- _TEXTO DE ORIGEM_

+--

Em 2019, a economia mundial estará desacelerando e seu crescimento não deverá chegar aos 3%. Por trás desta tendência estará um pior desempenho dos Estados Unidos e da China pelos efeitos negativos da guerra comercial iniciada pelo presidente norte-americano, Donald Trump. No Brasil, o cenário poderá ser pior. No início de janeiro, o Banco Mundial já havia reduzido a projeção de crescimento do PIB de 2,5% para 2,2%, em 2019, mesmo considerando um cenário otimista, no qual as reformas prometidas pelo presidente Bolsonaro serão aprovadas pelo Congresso em “céu de brigadeiro”.
Mas a realidade poderá ser mais complexa. A reforma da previdência – o principal elo para o restabelecimento do equilíbrio fiscal – é o calcanhar de Aquiles do novo governo, dada à sua urgência e à falta de tempo para negociar no curto prazo uma proposta consensual no interior do governo e entre os distintos setores da sociedade. A oposição de vários segmentos corporativos (incluindo os militares) se soma à existência de um Congresso mais fragmentado, o que poderá minar o timing político que o novo governo tem para a sua aprovação ainda no período de “lua de mel” com seus eleitores.
Outras reformas importantes, como a tributária, a abertura comercial e as privatizações são também urgentes e complexas, num contexto no qual o governo enfrentará um quadro desafiador, com grande oposição política, cenário econômico fragilizado e piora na oferta de serviços públicos. A polarização do Congresso é o reflexo da polarização da sociedade e cria dificuldades de alinhar todos em torno de um projeto nacional suprapartidário.
Os setores econômicos parecem confiar na equipe econômica liberal, reformista e bem intencionada, mas serão tempos difíceis. Afinal de contas, o Governo Bolsonaro herdou dos desgovernos petistas um enorme déficit fiscal, recessão, alta capacidade ociosa da indústria, níveis elevados de desemprego, instituições arcaicas e burocráticas que entravam a produtividade, baixo nível de confiança de investidores nacionais e internacionais e preços dos ativos deprimidos. E a situação somente não está pior porque algumas medidas tomadas pelo Governo Temer conseguiram desatar a desordem dos governos anteriores, trazendo uma tênue recuperação da economia, do nível de emprego, inflação sob controle (a de 2018 foi a mais baixa desde os anos pós-Plano Real) e juros mais baixos. Mas por todos estes motivos, será necessário muito sacrifício, engenho e arte para que a economia volte a trazer bons frutos neste e nos próximos anos.

+--

- _ITENS FORNECIDOS_
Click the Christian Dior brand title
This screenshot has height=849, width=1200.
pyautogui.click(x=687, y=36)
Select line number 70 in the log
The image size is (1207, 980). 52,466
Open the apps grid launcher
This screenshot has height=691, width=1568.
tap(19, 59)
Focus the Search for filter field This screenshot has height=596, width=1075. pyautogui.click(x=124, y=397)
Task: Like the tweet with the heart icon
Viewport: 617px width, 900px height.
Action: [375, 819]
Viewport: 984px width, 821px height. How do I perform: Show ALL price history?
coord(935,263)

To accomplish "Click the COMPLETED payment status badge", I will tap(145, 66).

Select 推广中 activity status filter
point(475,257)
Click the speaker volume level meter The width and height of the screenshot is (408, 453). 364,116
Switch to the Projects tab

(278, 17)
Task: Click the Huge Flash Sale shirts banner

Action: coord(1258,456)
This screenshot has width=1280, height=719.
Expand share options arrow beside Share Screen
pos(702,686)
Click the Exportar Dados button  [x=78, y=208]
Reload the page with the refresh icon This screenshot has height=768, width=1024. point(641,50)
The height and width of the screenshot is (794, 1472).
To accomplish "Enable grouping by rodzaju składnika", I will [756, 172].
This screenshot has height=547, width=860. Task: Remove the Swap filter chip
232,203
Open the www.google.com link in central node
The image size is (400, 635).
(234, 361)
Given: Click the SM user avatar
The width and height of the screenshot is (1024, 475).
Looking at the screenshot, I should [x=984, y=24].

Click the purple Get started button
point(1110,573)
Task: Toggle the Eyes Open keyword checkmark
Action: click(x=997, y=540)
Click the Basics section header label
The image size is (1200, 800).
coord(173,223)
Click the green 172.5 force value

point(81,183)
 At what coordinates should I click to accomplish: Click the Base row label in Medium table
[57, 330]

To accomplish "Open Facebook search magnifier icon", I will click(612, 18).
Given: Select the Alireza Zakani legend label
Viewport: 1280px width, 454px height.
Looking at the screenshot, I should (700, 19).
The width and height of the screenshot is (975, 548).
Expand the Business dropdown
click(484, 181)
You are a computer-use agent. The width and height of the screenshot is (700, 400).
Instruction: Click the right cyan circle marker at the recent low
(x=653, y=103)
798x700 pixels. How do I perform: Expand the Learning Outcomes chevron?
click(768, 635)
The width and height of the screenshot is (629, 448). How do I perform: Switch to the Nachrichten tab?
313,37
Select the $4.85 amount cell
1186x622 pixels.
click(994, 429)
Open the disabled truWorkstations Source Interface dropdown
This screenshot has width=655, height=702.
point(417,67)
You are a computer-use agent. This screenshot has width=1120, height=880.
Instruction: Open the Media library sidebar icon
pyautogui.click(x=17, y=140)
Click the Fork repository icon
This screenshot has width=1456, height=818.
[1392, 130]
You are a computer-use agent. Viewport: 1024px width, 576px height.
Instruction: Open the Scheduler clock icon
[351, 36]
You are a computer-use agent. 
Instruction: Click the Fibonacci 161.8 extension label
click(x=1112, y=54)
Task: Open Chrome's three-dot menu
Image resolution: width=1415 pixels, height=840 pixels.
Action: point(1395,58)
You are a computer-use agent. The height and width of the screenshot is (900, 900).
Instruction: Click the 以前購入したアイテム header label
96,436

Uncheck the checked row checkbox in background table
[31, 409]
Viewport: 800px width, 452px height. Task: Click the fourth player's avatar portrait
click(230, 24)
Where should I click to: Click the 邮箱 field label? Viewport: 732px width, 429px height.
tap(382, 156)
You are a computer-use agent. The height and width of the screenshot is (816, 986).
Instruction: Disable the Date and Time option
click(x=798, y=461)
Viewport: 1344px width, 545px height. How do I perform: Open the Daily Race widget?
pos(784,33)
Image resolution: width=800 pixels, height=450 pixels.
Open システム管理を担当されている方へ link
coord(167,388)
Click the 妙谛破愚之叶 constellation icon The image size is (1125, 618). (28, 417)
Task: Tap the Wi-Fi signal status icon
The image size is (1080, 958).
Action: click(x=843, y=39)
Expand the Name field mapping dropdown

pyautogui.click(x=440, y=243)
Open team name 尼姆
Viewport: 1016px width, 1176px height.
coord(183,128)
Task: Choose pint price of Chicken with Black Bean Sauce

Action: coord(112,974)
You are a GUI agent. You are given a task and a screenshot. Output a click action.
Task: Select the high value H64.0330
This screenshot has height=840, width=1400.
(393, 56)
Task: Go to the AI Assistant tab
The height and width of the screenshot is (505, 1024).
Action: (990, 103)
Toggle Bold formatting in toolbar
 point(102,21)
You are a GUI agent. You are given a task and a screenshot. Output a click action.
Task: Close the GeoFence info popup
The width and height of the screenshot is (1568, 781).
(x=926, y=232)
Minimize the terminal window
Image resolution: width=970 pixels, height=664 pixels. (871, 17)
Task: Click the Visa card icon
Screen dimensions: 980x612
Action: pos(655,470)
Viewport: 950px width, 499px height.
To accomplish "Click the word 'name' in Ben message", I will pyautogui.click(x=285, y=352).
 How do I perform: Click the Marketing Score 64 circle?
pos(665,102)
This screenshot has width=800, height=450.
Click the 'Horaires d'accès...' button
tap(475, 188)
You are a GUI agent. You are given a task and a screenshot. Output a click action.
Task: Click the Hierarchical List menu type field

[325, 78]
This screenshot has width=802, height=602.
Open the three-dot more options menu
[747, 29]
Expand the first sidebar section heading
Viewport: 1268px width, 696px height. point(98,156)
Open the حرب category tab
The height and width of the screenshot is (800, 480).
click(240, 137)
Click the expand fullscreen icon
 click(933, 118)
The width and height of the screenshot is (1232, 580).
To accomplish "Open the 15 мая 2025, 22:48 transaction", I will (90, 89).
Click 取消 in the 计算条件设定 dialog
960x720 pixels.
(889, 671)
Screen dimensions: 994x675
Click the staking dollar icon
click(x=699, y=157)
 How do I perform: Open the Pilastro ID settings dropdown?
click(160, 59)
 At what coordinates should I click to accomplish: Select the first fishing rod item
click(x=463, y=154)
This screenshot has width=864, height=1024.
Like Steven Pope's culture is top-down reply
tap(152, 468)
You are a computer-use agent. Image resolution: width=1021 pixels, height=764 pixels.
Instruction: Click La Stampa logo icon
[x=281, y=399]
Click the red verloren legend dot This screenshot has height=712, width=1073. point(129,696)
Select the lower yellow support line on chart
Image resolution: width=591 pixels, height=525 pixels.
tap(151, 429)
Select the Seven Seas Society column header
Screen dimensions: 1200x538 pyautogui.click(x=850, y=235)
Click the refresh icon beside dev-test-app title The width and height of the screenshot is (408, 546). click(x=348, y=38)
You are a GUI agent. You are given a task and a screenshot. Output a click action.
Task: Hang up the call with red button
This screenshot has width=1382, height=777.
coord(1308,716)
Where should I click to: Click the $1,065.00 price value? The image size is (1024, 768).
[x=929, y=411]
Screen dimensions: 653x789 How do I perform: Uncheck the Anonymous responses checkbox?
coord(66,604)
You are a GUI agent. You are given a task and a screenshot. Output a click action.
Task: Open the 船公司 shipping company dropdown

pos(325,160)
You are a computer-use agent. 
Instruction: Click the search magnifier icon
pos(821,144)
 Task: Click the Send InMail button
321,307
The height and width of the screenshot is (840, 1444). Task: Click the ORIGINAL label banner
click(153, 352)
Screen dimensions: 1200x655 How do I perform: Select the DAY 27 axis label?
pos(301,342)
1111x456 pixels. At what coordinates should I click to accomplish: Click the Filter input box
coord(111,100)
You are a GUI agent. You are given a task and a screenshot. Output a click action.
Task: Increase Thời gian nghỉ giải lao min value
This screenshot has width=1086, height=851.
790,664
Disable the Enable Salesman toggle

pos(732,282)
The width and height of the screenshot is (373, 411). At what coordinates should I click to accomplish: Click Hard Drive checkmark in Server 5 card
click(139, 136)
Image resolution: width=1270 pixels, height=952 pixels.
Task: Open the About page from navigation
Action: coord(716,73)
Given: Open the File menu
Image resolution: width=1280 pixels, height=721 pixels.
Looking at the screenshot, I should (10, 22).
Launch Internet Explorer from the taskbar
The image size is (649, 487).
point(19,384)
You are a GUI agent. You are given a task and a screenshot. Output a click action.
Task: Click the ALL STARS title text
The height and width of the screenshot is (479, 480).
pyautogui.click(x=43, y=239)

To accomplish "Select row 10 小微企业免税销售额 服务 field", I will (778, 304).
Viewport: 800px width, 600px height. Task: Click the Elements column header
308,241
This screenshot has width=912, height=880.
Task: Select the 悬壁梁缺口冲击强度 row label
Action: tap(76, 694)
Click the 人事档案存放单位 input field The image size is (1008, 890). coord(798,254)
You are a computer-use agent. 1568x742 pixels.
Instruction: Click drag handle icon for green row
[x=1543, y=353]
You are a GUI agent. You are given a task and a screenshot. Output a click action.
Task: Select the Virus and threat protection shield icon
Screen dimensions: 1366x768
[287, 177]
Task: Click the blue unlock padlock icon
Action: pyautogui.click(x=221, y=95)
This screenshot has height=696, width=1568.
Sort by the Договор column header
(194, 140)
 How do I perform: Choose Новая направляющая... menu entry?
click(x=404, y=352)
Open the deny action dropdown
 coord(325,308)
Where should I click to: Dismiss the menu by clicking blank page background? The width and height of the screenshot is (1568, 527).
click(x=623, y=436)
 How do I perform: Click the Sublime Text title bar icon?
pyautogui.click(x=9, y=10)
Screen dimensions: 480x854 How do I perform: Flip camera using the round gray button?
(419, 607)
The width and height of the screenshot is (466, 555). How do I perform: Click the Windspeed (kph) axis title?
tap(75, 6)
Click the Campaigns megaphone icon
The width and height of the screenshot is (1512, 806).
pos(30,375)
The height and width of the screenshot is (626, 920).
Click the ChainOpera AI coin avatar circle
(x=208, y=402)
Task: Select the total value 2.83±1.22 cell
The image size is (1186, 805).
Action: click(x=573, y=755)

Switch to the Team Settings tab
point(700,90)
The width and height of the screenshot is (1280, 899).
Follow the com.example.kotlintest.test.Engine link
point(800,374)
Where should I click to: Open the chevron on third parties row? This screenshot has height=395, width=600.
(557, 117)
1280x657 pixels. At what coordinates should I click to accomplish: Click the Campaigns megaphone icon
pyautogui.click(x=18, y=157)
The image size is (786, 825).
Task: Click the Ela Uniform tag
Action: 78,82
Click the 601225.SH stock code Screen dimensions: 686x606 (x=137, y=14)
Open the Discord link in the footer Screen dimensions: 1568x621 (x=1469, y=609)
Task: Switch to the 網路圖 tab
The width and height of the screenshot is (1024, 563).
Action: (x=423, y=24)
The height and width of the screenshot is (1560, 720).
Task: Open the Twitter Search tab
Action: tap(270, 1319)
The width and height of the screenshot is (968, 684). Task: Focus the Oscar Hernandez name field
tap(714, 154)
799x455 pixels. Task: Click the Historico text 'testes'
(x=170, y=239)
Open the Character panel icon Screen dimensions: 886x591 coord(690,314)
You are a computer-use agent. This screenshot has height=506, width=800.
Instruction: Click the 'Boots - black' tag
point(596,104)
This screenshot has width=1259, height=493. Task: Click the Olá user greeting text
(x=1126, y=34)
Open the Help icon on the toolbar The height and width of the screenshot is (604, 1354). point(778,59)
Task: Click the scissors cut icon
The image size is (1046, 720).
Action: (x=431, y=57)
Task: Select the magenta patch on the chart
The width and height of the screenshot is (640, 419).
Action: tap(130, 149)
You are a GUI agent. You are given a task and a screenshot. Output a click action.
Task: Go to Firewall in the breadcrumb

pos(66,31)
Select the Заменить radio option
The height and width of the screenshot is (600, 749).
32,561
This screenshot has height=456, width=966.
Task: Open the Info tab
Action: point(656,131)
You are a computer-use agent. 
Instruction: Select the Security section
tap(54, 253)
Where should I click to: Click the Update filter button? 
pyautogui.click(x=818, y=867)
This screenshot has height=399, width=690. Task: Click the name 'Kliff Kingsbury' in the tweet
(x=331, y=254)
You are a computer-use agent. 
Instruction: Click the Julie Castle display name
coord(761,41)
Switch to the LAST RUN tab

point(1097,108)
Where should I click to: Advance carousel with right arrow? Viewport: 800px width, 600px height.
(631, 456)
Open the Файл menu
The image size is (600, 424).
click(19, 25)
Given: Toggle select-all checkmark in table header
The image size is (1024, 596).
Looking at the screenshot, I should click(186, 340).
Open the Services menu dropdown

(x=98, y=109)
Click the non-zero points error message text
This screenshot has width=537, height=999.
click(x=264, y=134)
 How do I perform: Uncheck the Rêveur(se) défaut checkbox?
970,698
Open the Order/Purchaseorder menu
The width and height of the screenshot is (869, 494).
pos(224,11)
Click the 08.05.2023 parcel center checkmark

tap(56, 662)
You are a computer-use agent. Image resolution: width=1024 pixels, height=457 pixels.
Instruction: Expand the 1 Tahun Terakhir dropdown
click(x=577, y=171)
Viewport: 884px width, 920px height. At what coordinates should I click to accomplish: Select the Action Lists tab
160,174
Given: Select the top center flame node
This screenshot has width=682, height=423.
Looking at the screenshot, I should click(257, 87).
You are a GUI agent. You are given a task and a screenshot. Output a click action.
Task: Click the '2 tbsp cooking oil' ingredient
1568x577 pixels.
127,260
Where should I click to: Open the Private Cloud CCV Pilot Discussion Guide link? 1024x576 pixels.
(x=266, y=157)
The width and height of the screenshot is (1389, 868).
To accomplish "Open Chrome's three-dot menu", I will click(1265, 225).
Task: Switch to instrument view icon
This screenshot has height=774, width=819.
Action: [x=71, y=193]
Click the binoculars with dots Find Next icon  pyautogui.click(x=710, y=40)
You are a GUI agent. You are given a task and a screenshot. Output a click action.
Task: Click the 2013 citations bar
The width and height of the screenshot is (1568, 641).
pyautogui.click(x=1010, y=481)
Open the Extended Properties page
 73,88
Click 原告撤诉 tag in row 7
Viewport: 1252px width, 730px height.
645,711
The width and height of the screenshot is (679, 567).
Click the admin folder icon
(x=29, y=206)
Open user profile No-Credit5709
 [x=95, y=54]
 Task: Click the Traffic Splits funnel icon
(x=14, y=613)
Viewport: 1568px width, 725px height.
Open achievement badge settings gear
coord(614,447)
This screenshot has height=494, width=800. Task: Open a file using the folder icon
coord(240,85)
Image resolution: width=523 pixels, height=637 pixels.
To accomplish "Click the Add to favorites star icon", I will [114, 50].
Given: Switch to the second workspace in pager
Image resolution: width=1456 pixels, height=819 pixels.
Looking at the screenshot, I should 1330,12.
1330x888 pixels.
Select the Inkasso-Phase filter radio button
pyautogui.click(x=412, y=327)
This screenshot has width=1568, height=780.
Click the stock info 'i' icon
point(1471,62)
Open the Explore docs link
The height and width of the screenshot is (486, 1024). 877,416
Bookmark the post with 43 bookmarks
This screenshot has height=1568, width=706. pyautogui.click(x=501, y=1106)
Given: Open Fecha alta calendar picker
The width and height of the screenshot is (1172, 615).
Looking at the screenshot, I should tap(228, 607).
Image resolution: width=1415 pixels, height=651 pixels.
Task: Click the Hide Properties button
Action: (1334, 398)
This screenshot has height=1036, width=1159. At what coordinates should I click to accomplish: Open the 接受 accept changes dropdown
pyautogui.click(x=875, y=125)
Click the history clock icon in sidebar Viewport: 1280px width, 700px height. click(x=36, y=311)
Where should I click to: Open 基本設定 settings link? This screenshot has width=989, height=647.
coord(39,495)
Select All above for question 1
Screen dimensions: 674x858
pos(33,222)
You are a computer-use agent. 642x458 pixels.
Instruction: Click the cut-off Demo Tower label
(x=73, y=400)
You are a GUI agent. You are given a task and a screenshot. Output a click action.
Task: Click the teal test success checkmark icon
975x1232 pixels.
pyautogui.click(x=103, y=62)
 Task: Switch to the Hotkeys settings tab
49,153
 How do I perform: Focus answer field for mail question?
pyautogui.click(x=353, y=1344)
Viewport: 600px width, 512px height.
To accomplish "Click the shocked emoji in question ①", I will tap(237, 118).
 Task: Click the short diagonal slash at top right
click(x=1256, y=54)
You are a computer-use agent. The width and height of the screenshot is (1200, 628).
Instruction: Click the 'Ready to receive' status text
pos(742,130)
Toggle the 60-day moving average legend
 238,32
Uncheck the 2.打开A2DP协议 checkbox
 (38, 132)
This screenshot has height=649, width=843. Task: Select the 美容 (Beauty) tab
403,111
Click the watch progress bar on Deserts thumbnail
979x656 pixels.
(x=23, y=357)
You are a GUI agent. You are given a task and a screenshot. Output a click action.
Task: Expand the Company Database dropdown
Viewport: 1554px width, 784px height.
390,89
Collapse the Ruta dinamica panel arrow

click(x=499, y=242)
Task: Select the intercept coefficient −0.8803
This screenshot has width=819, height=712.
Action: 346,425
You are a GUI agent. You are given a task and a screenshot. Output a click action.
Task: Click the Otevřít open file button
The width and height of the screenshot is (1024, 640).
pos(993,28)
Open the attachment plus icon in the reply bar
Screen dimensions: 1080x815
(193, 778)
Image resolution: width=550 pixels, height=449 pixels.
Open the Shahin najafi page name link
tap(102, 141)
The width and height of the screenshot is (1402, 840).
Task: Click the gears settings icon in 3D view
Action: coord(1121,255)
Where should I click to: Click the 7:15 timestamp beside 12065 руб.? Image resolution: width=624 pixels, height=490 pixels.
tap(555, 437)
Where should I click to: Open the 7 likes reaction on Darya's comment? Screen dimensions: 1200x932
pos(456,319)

+--

- _TAREFA PROPOSTA 1_
Com base no texto sobre a economia em 2019, responda:
(a) Para qual percentual o Banco Mundial reduziu a projeção de crescimento do PIB brasileiro em 2019?
(b) Que segmento aparece entre parênteses na oposição corporativa à reforma da previdência?
(c) A inflação de 2018 foi a mais baixa desde qual período?
- _TAREFA PROPOSTA 2_
Converta em lista o parágrafo iniciado por "Outras reformas importantes" do texto sobre a economia em 2019, preservando seus fatos principais.
- _TAREFA PROPOSTA 3_
Reescreva o texto sobre a economia em 2019, tudo desde "Mas a realidade" até "com seus eleitores.", substituindo "reforma da previdência" por "reforma previdenciária".

- _RESPOSTA 1_
(a) Para 2,2% (antes, 2,5%).
(b) Os militares.
(c) Desde os anos pós-Plano Real.

- _RESPOSTA 2_
- Reformas urgentes e complexas: tributária, abertura comercial e privatizações.
- Contexto desafiador para o governo: grande oposição política, cenário econômico fragilizado e piora na oferta de serviços públicos.
- A polarização do Congresso reflete a da sociedade.
- Essa polarização dificulta alinhar todos em torno de um projeto nacional suprapartidário.

- _RESPOSTA 3_
Mas a realidade poderá ser mais complexa. A reforma previdenciária – o principal elo para o restabelecimento do equilíbrio fiscal – é o calcanhar de Aquiles do novo governo, dada à sua urgência e à falta de tempo para negociar no curto prazo uma proposta consensual no interior do governo e entre os distintos setores da sociedade. A oposição de vários segmentos corporativos (incluindo os militares) se soma à existência de um Congresso mais fragmentado, o que poderá minar o timing político que o novo governo tem para a sua aprovação ainda no período de “lua de mel” com seus eleitores.